Le gouvernement burkinabè a approuvé un plan d’investissements de 249,32 milliards FCFA pour l’année 2026 structuré autour du renforcement du réseau électrique, du développement d’une production bas carbone et de l’extension de l’accès à l’énergie.
Dans un contexte de pression structurelle sur l’offre d’énergie électrique et de nécessité de sécuriser les bases productives nationales, le gouvernement burkinabè engage une nouvelle phase d’investissements pour renforcer durablement le secteur énergétique.
Réuni le 19 février 2026, le Conseil des ministres a adopté des projets spécifiques du ministère de l’Énergie, des Mines et des Carrières, avec pour objectif affiché de garantir un accès universel à des services énergétiques modernes et abordables à l’horizon 2030.
Le programme adopté prévoit un volume global d’investissements de 249 324 716 891 FCFA TTC, traduisant une volonté d’accélération dans un secteur considéré comme stratégique pour la compétitivité économique, la stabilité sociale et l’industrialisation.
Les actions prioritaires retenues portent d’abord sur le renforcement du réseau de transport et de distribution électrique au profit de la Société nationale d’électricité du Burkina (SONABEL), à travers la construction de postes haute tension HTB 330/90/33 kV et 225/33 kV. Ces infrastructures visent à améliorer la capacité d’acheminement de l’électricité, réduire les pertes techniques et sécuriser l’alimentation des principaux centres urbains.
Inclusion énergétique et appui au secteur minier
Le programme prévoit également la promotion d’une production d’électricité à faible émission de carbone, dans un élan d’orientation vers le mix énergétique et une meilleure intégration des impératifs environnementaux. L’objectif est d’inscrire l’expansion du secteur dans une logique de soutenabilité à moyen et long terme.
Au-delà des infrastructures structurantes, le gouvernement entend élargir l’accès à l’électricité aux couches vulnérables, notamment par la connexion des ménages des zones périurbaines de Ouagadougou et de Bobo-Dioulasso. Cette dimension sociale vise à réduire les inégalités d’accès et à renforcer l’intégration économique des périphéries urbaines.
Des sources de financement diversifiées
L’initiative intègre également un volet dédié au renforcement des capacités du Bureau des mines et de la géologie du Burkina (BUMIGEB) dans une logique d’amélioration de la gouvernance et de la valorisation des ressources minières. Le développement énergétique et la structuration du secteur minier apparaissent ainsi étroitement liés dans la stratégie gouvernementale.
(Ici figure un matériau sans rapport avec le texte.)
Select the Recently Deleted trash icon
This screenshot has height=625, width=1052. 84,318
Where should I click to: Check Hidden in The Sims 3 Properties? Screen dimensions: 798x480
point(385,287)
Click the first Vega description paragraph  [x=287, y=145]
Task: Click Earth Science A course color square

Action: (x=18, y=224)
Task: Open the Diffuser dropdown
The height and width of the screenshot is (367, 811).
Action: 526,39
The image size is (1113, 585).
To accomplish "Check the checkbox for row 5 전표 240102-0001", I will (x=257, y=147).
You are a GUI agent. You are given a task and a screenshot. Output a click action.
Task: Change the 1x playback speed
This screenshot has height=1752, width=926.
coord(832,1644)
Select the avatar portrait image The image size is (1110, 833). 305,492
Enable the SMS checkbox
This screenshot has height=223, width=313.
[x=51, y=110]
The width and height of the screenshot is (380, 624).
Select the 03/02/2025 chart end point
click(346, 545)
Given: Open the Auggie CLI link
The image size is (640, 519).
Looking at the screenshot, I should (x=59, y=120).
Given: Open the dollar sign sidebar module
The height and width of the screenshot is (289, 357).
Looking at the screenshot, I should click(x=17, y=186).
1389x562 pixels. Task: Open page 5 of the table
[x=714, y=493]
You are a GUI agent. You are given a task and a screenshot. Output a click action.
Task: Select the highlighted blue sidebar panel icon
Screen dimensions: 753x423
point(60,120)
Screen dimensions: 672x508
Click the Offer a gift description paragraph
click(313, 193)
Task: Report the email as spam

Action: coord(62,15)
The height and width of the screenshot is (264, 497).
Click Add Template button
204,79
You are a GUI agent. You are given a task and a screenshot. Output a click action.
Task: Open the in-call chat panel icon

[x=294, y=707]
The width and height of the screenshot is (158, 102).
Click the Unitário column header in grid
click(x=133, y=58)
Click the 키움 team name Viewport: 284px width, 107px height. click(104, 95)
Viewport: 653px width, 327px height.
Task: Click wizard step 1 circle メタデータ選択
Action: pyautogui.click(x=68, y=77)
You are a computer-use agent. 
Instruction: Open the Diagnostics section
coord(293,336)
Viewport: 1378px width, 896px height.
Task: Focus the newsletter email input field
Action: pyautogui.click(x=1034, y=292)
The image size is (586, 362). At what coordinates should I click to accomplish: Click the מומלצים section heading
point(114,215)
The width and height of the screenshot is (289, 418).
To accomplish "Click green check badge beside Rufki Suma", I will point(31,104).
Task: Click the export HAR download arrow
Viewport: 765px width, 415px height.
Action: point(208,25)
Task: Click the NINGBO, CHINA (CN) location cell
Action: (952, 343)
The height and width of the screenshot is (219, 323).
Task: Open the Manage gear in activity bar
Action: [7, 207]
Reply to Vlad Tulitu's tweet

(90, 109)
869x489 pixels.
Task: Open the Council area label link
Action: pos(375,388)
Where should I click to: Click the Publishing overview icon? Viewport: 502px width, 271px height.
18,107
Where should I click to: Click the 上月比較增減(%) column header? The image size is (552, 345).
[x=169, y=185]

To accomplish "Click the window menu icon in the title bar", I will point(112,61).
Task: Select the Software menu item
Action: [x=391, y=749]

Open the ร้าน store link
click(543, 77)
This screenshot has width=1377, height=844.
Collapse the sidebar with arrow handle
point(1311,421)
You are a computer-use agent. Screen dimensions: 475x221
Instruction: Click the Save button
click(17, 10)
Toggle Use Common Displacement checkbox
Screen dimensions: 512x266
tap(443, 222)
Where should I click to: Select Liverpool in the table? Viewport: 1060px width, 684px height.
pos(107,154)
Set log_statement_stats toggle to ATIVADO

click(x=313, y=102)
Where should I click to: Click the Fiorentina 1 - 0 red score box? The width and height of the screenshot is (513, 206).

Le financement des projets repose sur un montage associant le budget de l’État, des promoteurs privés, la SONABEL ainsi que des partenaires techniques et financiers. Cette diversification des sources de financement vise à limiter la pression directe sur les finances publiques tout en garantissant la mise en œuvre des investissements prioritaires.
Avec une enveloppe de près de 250 milliards FCFA pour 2026, le programme adopté marque une intensification de l’effort public dans un secteur clé. L’amélioration de l’accès à l’énergie constitue en effet un déterminant central de la croissance, de la compétitivité des entreprises et de l’attractivité territoriale. À terme, la réussite de ce programme conditionnera la capacité du Burkina Faso à soutenir son développement industriel, à réduire sa dépendance énergétique et à stabiliser durablement son environnement économique.